◆ YOUR INSTRUCTIONS
Starting at the line that contains "Screen dimensions: 1124x775", reproduce only the lines through the end of the data, exactly, including both the first and the last; skip the pictures.

◆ RAW DATA
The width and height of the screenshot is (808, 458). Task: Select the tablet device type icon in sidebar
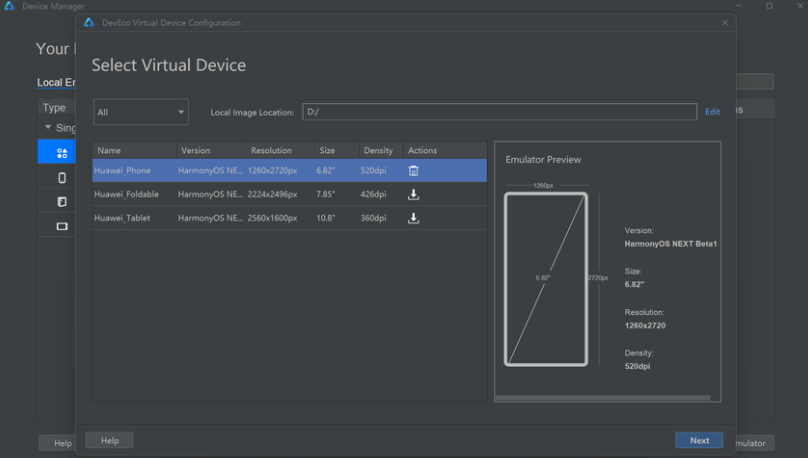tap(62, 226)
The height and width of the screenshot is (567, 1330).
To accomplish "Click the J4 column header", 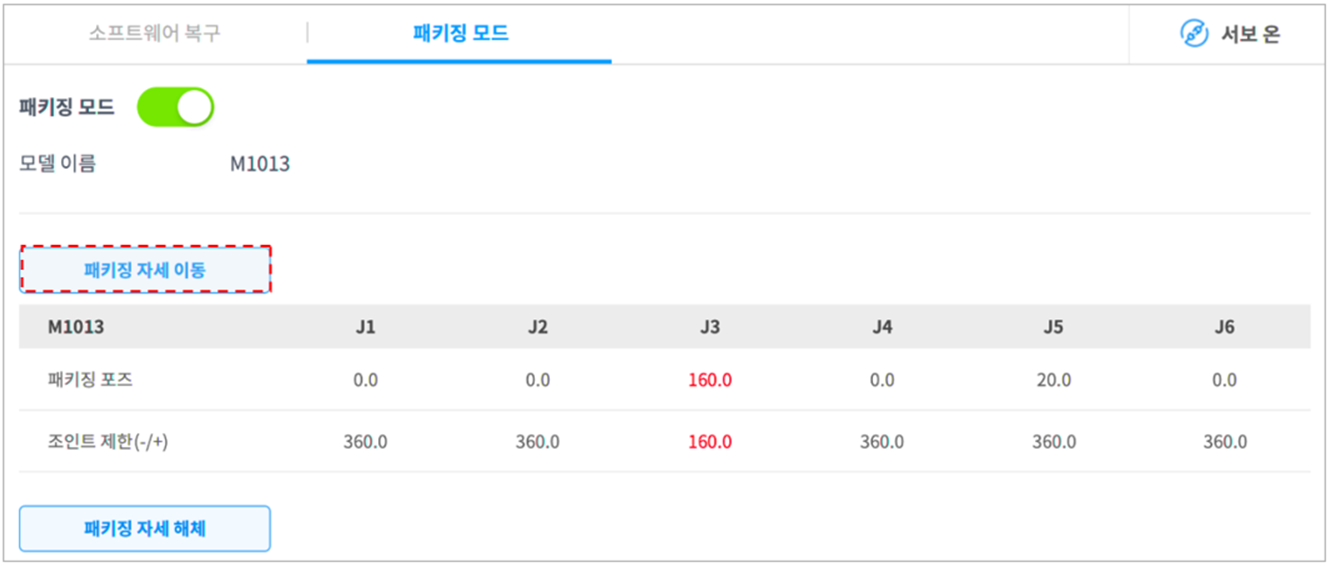I will coord(881,327).
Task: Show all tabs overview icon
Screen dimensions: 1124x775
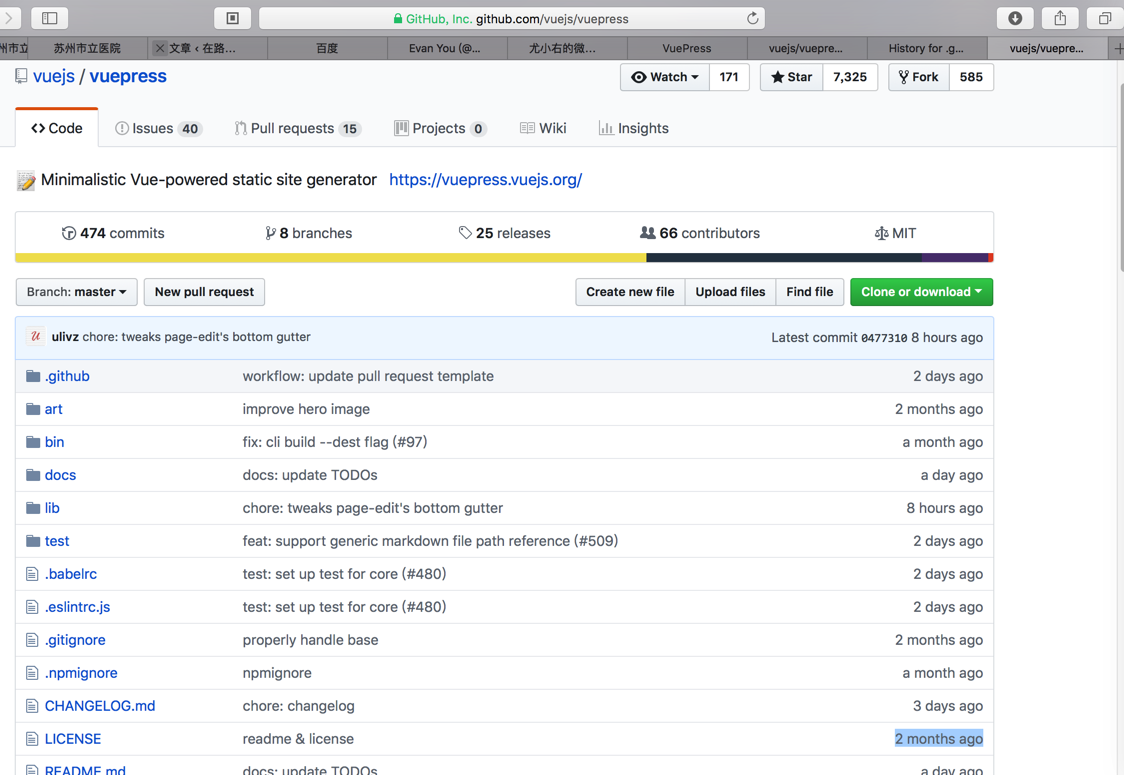Action: tap(1105, 18)
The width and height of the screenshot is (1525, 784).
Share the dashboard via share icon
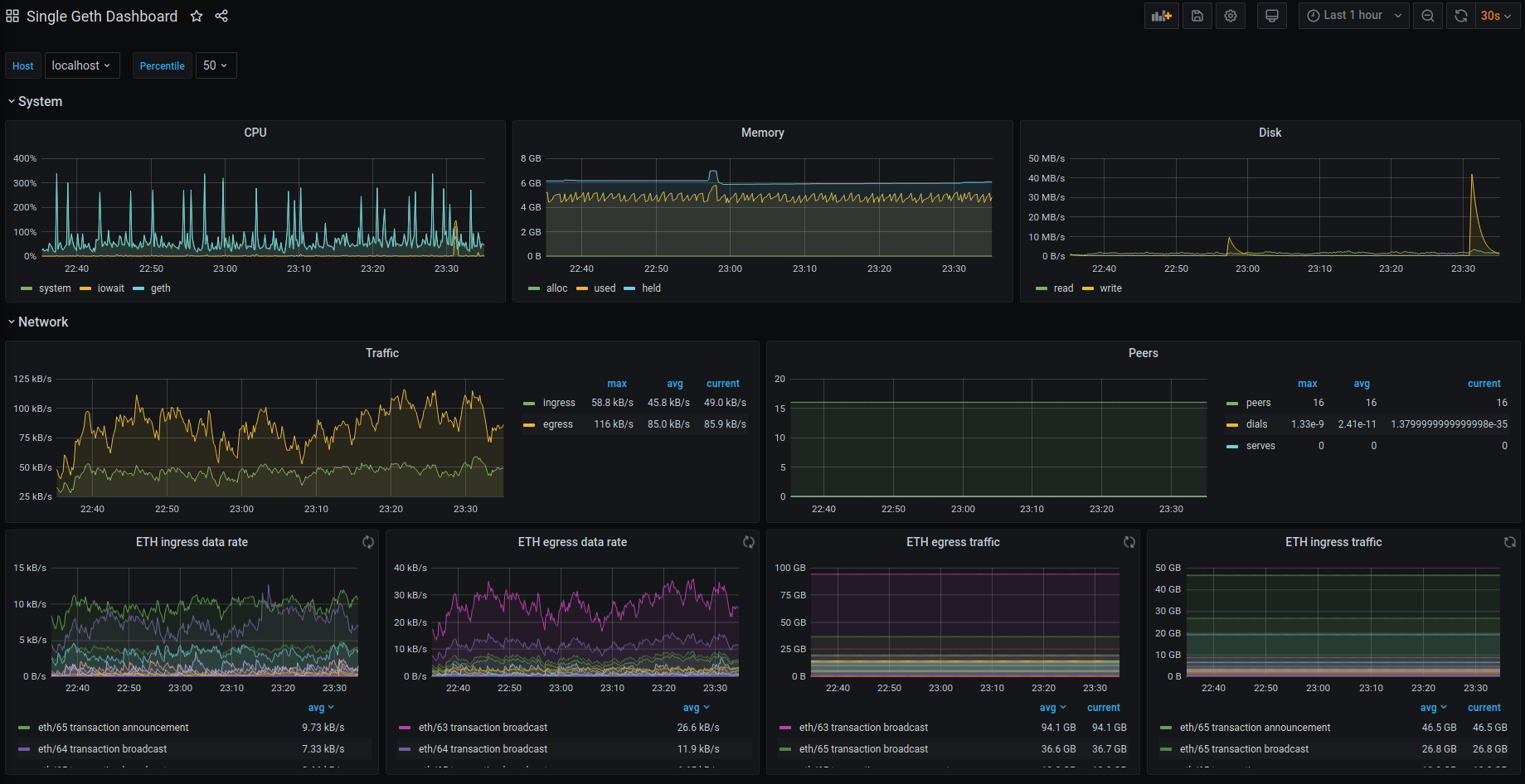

◆ SOLUTION
Screen dimensions: 1124x775
Action: tap(1105, 18)
The width and height of the screenshot is (1525, 784).
Share the dashboard via share icon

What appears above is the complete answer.